Would it have helped Augusta if her mom had not worked, if she had been
home to oversee the girl's after-school activities.

Augusta's not sure. But she is careful not to blame her mother for even a
tiny part of her problem: "If she had stayed home, I might have been
frustrated 'cause she was there. And your friends get to be latchkey kids
and home alone, and that's cool and exciting. And if I didn't get my
freedom, I might have been even worse."

Yes, but what about all the after-school activities her mother arranged for
her.

Augusta: "There's stuff to do, but it's not very fun. And I didn't want to
do it. Maybe if I had had cool, fun stuff like they have in the city, it
might have been different. I used to be a musician, but the drugs overtook
the music."

Dudman says she has berated herself for living in a rural place, although
her son has found his way there, going to school and working part time as a
lobsterman. Her daughter is a talented artist and musician, she says, and
maybe she would have done better in a more sophisticated city. This will
come as news to parents in big cities who berate themselves for not living
in a more wholesome, more rural environment.

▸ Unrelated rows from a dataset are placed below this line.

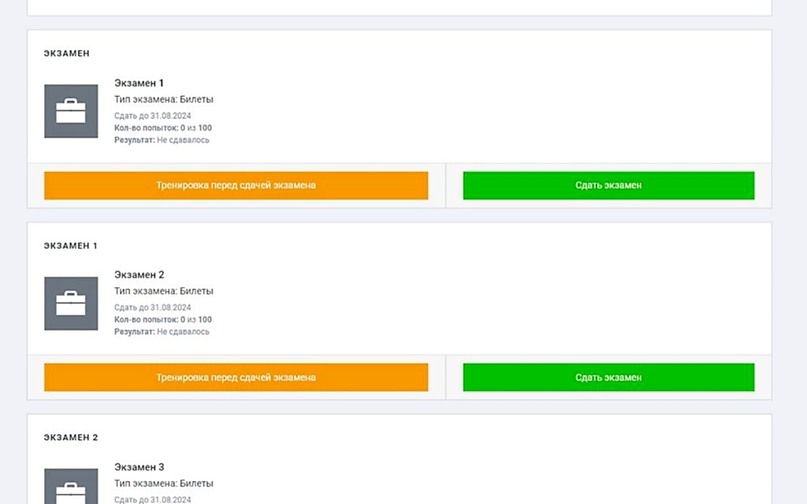Screen dimensions: 807x504
Task: Click the Тип экзамена: Билеты line under Экзамен 2
Action: [x=164, y=291]
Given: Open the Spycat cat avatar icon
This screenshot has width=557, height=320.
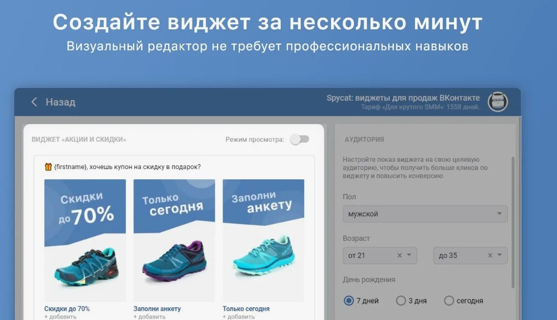Looking at the screenshot, I should coord(497,102).
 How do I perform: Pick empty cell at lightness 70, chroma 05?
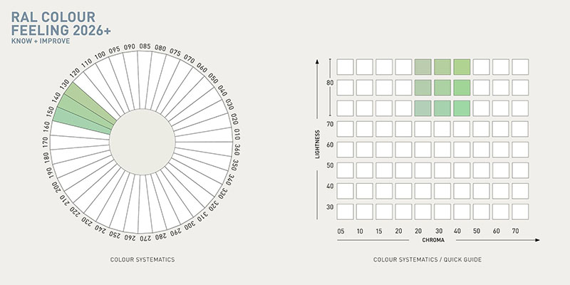point(346,129)
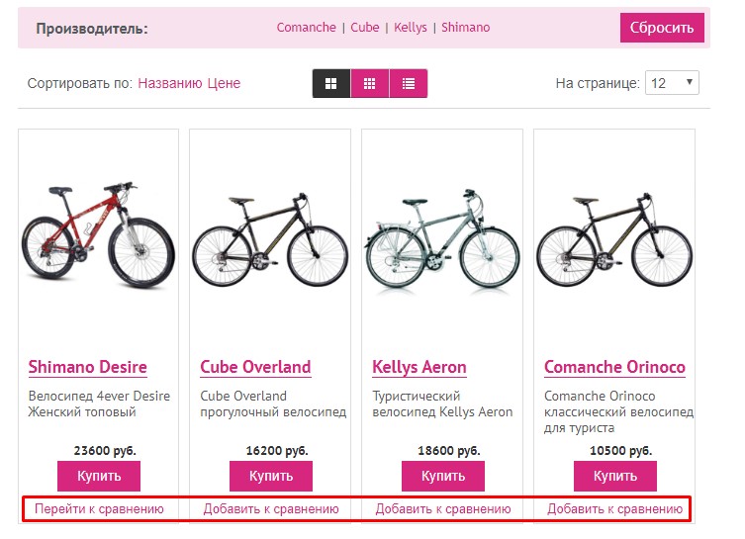Filter by Shimano manufacturer
Viewport: 745px width, 539px height.
click(x=465, y=28)
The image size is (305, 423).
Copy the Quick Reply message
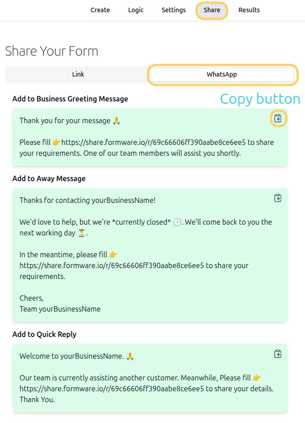(278, 354)
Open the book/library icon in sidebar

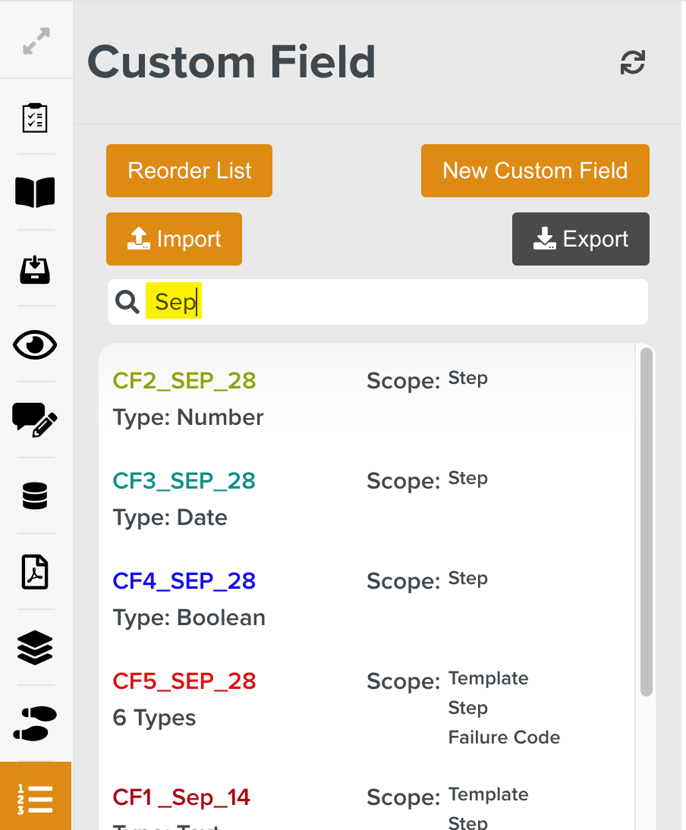35,192
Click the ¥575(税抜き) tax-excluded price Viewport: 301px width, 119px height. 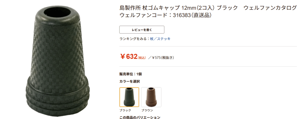(x=163, y=58)
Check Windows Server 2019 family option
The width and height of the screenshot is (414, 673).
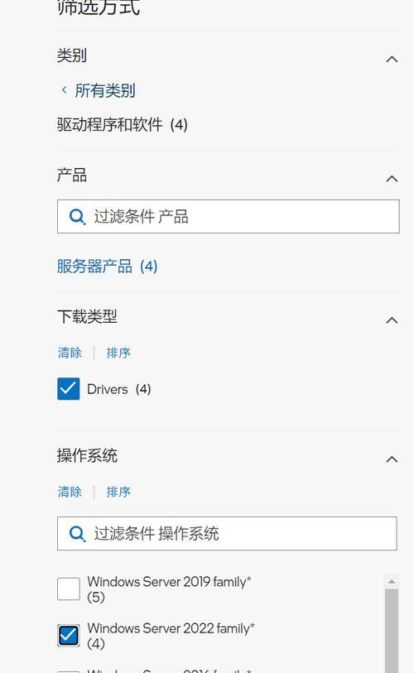pos(68,589)
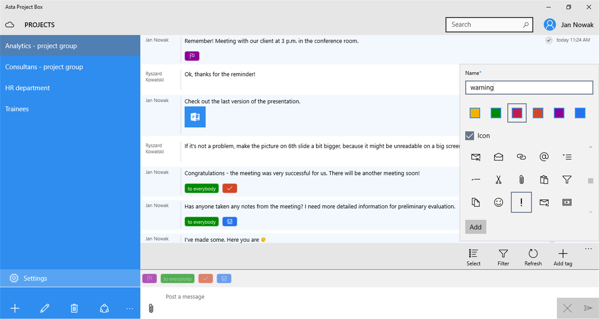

What caused Augusta to change her ways, clean up her act, to appreciate her
mother. What would she tell other kids who are on the same self-destructive
track.

Hardship Brings Change

Augusta says she changed while she was on San Francisco's streets, cold and
hungry and alone. She finally had the freedom from authority she had always
wanted. She had time to think, to freeze and to starve, to see that she did
not want to live the way she was living.

"I'd tell other kids: Just take a step back and look at yourself. Is this
what you want to be. Is this who you want to be. Do you want to be some
loser who spends their whole life getting high with kids half their age,
never having a real job, never really falling in love, never getting to go
to your high school senior prom. That's something I was really upset about.
It doesn't seem that important now, but I never did get to go. I'd tell
other kids to straighten up, so that when they look back, they can be happy
with who they were and what they've become. I'd tell them yes, your mother
really does love you. No matter what you might think, yes, she does. Take a
step back, and don't be so selfish."

Dudman smiles proudly. She has a great relationship with her daughter now,
she says. She called to tell Augusta she had written the book about their
troubles and to ask her daughter's permission to publish it. If Augusta had
said no, she would not have done it. But Augusta said, "You go ahead and do
it, Mommy. I'm so proud of you. And I want it told, so maybe it will help
others."

Of course, Augusta also wanted to read it; her mother wouldn't let her
until it was bound.

"I mailed it to her and then called to warn her that it would be pretty
tough reading in places. There's a lot of anger in it, and there are parts
that are very sad. I told her, 'Just remember it gets better. If you get to
the end, you will see how much I love you.'

"She called me back after she read it and said she really liked it but
said, 'I kept waiting for the part where you didn't love me.' " Of course,
there was no such part. Despite the mother's rantings in the book, her
acknowledgment that her daughter seemed at times too disturbed to live with
anymore, there was never a loss of love.

What Dudman says she would tell other parents with kids like Augusta is
this: "Don't give up on them. Don't ever give up. Keep trying everything
you can think of to do for them, and don't ever stop." She's still not sure
what made the difference in Augusta's life, she says. "When she came home,
she was a new girl. I think it was probably a combination of all the things
we tried to do for her, and all the things she did for herself."